A RIDE WITH THE POSTMAN

“My blessing go high, my blessing go low,

My blessing go with you wherever you go.”

It was Mary Ellen’s sweet Irish way of saying good-bye to the peddler when he went away the next day; and he replied heartily, “If I should travel over the whole of Ireland between sun-up and sun-down, I’d hear no better word.”

At the cross-roads he met the postman in his red jaunting-car, riding toward the thatched cottage at the foot of the hill, and he stopped to pass the time of day with him.

“Give the two little girls a ride,” said the peddler. “If ’tis to the National School you are going, with a letter for the teacher, this way is as short as the other, and ’tis a lonely life the two children lead,—a mile from any other house, and never another child to play with.”

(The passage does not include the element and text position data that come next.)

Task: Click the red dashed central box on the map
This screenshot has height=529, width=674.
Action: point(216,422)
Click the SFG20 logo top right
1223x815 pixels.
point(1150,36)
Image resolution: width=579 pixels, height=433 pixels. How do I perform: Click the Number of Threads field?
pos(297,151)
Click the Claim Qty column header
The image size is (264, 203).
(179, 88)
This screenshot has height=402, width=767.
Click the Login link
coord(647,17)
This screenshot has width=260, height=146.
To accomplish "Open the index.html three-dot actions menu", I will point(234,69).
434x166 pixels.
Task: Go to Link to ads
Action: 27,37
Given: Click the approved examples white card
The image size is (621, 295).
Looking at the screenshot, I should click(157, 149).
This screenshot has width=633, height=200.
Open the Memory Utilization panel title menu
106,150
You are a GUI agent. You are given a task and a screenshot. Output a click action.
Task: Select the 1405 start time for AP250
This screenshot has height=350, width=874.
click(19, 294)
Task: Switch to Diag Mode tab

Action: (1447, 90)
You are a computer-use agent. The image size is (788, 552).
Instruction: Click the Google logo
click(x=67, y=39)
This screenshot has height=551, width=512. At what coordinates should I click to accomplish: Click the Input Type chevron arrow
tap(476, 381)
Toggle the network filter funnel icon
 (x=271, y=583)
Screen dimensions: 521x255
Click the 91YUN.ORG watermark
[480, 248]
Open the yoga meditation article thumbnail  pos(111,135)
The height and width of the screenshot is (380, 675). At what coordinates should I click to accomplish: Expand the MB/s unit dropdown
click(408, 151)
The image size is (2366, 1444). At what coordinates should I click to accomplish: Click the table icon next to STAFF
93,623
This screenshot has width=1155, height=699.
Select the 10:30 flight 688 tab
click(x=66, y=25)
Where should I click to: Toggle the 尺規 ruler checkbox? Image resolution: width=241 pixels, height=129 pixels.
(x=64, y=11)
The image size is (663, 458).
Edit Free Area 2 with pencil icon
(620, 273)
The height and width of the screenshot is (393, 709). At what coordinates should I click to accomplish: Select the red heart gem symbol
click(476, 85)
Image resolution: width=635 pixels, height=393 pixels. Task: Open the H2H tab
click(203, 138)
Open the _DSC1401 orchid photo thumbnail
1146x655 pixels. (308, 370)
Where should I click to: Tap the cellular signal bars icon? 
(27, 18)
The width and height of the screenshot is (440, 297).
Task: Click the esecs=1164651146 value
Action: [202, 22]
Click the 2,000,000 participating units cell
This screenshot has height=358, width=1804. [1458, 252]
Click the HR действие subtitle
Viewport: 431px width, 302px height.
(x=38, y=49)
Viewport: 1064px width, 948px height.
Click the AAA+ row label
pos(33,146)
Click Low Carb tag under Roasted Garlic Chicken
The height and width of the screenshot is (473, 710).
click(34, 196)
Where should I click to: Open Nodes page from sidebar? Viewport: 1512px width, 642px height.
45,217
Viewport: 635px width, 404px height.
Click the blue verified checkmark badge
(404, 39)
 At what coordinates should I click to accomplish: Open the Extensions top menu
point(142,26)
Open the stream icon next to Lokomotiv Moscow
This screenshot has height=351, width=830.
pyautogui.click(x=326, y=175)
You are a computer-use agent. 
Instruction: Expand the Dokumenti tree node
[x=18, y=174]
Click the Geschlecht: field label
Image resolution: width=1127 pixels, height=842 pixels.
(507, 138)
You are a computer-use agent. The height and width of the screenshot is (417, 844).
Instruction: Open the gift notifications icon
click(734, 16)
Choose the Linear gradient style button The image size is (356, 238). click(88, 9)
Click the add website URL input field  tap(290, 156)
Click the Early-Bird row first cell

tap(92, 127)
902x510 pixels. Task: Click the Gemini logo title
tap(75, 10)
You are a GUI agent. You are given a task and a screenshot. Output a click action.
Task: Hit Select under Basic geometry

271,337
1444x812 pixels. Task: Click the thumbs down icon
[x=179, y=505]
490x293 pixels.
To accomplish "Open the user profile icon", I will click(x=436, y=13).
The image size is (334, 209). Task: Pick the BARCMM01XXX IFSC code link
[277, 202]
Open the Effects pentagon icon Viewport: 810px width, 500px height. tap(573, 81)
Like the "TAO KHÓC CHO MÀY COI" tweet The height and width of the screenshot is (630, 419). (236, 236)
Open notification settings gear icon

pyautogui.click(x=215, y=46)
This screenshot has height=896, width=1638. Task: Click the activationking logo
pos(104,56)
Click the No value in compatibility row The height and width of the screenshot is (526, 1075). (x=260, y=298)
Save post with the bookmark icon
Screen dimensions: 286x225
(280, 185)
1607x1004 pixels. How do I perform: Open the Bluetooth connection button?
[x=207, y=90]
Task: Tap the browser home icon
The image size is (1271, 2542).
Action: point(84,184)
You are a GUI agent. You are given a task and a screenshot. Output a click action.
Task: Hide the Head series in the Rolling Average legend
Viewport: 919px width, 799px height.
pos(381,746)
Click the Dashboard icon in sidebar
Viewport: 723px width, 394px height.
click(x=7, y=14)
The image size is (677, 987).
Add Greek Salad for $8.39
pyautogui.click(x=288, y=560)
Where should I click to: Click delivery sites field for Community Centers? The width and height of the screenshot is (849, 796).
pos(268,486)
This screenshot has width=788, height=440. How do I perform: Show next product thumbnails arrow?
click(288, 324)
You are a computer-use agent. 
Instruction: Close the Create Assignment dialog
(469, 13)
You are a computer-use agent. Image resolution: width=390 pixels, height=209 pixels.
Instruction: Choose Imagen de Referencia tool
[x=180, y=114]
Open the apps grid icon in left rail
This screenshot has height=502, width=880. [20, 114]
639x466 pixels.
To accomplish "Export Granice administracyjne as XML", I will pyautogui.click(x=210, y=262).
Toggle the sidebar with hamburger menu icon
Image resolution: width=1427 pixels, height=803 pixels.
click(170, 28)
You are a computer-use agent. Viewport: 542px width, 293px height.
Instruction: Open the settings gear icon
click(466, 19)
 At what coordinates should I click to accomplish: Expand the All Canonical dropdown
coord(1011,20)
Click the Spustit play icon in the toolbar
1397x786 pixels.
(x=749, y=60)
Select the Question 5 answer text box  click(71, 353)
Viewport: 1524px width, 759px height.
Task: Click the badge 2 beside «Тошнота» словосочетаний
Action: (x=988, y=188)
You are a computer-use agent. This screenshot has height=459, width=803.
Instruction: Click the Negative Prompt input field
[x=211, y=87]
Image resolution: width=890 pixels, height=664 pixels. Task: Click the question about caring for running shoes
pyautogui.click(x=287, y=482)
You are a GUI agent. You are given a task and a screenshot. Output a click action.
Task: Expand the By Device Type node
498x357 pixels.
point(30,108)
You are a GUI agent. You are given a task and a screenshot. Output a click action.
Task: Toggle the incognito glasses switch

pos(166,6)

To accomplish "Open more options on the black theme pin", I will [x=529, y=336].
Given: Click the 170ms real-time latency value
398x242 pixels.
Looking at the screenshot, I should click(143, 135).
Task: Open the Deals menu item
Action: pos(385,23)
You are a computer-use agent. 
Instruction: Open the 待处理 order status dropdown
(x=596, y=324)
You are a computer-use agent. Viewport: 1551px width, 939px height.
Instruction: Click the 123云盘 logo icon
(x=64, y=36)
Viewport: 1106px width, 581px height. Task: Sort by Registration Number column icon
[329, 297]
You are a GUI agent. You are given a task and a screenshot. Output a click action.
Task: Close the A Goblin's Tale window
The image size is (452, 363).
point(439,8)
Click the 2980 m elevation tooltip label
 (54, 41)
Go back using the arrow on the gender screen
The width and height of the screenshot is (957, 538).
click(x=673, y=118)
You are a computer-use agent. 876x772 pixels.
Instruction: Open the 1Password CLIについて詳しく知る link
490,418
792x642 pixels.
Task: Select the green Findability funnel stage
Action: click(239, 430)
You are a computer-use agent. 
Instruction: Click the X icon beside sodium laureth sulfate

“’Tis a letter for Jerry, himself, that I have, and ’twill take me by the cottage, anyway,” answered the postman; and looked the letter over, thinking that it was probably from Grandmother Barry’s daughter, Hannah Malone, as the postmark was “Kilkenny.”

He found the great-grandmother crooning an old Gaelic milking tune over her wheel, instead of the spinning song which she usually sang; and Grandmother Barry greeted him with, “Ah, Larry O’Day, this is just such a morning as the one when you and I went with the rest on the pilgrimage to ‘Tobar N’alt,’ the holy well in County Sligo, to cure us of our rheumatism.”

The postman laughed. “That was forty years ago, and I’d forgot all about it,” he said, throwing out a letter from the pack. “It’s a dozen pilgrimages to holy wells that I’ve made since then,” he went on, “and there’s not a heartier man for his age, than myself, in all Ireland.”